PLoS One. 2012;7(12):e52038. doi: 10.1371/journal.pone.0052038. Epub 2012 Dec 21.

Abstract

Typically, the assembly and closure of a complete bacterial genome requires substantial additional effort spent in a wet lab for gap resolution and genome polishing. Assembly is further confounded by subspecies polymorphism when starting from metagenome sequence data. In this paper, we describe an in silico gap-resolution strategy that can substantially improve assembly. This strategy resolves assembly gaps in scaffolds using pre-assembled contigs, followed by verification with read mapping. It is capable of resolving assembly gaps caused by repetitive elements and subspecies polymorphisms. Using this strategy, we realized the de novo assembly of the first two Dehalobacter genomes from the metagenomes of two anaerobic mixed microbial cultures capable of reductive dechlorination of chlorinated ethanes and chloroform. Only four additional PCR reactions were required even though the initial assembly with Newbler v. 2.5 produced 101 contigs within 9 scaffolds belonging to two Dehalobacter strains. By applying this strategy to the re-assembly of a recently published genome of Bacteroides, we demonstrate its potential utility for other sequencing projects, both metagenomic and genomic.

Publication types

  • Research Support, Non-U.S. Gov't
  • Research Support, U.S. Gov't, Non-P.H.S.

MeSH terms

  • Alleles
  • Computational Biology*
  • Computer Simulation
  • Contig Mapping*
  • Genetic Variation
  • Genome, Bacterial*
  • Metagenomics*
  • Peptococcaceae / genetics*
  • RNA, Ribosomal, 16S
  • Reproducibility of Results

Substances

  • RNA, Ribosomal, 16S

Grants and funding

Metagenome sequencing of the ACT-3 culture was provided by the U.S. Deparment of Energy Joint Genome Institute through the Community Sequencing Program (CSP 2010).
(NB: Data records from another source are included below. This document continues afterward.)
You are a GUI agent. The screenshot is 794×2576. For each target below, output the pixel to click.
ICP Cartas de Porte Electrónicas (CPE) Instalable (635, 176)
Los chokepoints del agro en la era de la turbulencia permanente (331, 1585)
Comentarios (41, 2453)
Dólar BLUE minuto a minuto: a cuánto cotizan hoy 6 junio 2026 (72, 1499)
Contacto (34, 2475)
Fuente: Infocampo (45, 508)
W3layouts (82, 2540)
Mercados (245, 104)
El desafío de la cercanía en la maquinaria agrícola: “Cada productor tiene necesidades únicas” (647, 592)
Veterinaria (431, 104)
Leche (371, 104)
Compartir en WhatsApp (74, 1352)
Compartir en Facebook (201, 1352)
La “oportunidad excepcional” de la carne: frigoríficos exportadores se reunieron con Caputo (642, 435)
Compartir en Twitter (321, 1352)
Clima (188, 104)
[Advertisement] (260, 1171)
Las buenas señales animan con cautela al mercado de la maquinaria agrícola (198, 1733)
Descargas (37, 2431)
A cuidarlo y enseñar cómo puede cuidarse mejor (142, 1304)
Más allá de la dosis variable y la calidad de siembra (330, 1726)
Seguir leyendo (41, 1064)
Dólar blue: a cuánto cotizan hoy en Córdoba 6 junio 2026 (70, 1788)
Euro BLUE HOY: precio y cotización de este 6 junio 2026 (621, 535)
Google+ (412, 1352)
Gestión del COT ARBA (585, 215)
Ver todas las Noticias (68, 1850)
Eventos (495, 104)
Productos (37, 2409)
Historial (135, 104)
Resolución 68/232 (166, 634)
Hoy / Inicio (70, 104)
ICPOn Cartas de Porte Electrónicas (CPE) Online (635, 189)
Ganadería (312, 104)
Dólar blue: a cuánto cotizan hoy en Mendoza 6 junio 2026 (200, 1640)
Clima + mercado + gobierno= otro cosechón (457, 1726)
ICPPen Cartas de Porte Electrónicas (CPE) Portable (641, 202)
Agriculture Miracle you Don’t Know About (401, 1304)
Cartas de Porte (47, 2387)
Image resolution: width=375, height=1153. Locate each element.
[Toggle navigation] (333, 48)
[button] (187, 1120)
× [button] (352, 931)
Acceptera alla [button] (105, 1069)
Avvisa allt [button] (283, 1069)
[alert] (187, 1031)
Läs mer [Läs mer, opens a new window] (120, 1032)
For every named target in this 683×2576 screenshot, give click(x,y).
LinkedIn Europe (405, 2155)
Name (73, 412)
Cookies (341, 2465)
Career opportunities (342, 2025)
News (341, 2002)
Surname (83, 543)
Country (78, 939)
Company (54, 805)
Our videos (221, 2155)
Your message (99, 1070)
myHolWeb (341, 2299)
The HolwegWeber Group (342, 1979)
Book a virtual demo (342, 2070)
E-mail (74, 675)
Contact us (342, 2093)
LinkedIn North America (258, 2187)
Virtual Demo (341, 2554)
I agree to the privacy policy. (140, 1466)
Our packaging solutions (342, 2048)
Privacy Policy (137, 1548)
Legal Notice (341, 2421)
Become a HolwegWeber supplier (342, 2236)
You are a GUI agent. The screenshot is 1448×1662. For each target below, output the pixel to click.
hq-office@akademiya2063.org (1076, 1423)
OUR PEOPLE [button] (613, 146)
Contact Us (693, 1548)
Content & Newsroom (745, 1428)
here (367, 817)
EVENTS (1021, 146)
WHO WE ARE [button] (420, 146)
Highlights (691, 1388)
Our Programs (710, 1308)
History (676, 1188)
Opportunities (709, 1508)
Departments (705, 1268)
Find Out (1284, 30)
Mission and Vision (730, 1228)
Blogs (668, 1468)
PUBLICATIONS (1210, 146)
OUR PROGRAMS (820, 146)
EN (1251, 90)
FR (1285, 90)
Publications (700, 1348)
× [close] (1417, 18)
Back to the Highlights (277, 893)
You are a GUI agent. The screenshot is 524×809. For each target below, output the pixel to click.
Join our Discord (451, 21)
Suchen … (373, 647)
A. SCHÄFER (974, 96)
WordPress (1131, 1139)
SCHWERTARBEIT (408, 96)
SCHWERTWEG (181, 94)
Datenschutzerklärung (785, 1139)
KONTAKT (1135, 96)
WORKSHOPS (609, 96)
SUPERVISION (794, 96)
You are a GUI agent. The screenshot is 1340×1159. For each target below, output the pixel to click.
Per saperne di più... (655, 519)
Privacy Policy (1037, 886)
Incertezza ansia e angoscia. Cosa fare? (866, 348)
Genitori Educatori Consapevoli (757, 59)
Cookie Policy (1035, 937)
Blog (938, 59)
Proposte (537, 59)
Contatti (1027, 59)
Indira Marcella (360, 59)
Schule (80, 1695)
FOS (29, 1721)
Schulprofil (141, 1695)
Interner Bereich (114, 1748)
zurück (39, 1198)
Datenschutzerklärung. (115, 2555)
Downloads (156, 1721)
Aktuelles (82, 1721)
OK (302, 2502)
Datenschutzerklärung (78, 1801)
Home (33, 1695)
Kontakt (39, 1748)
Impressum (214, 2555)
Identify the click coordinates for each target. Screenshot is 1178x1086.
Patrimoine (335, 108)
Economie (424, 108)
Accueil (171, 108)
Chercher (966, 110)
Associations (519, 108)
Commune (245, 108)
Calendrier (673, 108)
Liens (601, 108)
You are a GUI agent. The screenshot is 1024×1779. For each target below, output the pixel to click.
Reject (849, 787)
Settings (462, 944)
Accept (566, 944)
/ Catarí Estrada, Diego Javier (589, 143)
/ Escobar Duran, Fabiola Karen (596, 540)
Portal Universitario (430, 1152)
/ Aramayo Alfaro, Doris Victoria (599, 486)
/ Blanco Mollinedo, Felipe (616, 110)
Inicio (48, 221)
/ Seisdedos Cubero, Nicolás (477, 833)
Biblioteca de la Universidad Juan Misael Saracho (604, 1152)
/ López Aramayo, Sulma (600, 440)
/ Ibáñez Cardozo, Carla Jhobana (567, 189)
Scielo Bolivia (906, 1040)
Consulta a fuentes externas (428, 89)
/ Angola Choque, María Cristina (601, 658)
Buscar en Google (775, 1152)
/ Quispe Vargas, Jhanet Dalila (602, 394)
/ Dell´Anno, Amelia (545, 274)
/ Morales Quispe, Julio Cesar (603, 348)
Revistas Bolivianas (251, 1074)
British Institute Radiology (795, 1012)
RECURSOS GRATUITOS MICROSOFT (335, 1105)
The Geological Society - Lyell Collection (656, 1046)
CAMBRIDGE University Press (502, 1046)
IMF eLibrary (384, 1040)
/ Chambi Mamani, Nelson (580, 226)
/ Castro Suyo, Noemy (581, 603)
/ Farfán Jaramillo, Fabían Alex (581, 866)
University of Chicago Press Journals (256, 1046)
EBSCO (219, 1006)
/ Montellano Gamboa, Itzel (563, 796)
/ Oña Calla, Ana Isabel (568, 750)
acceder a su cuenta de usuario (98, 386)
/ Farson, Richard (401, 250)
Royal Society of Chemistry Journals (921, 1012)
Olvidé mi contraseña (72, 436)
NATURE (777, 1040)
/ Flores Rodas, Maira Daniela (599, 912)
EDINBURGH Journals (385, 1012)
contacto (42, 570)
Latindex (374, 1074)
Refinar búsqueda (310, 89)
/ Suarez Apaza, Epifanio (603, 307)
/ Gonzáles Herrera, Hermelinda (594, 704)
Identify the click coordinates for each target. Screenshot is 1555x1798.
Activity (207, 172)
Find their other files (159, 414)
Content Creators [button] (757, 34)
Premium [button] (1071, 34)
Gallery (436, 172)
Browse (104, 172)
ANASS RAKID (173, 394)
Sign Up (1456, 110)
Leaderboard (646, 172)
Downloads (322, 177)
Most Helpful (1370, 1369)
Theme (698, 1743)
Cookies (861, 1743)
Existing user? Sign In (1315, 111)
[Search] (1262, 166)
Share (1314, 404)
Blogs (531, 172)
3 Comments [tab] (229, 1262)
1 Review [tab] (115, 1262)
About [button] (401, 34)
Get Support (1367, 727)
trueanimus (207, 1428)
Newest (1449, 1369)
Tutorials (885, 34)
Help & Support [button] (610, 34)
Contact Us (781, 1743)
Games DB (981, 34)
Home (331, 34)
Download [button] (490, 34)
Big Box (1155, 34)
Support was provided by the Government of Canada through Genome Canada and the Ontario Genomics Institute (2009-OGI-ABC-1405). Support was also provided by the Government of Ontario through the ORF-GL2 program and the United States Department of Defense through the Strategic Environmental Research and Development Program (SERDP) under contract W912HQ-07-C-0036 (project ER-1586). S.T. received awards from the Government of Ontario through the Ontario Graduate Scholarships in Science and Technology (OGSST) and the Natural Sciences and Engineering Research Council of Canada (NSERC PGS B). The funders had no role in study design, data collection and analysis, decision to publish, or preparation of the manuscript.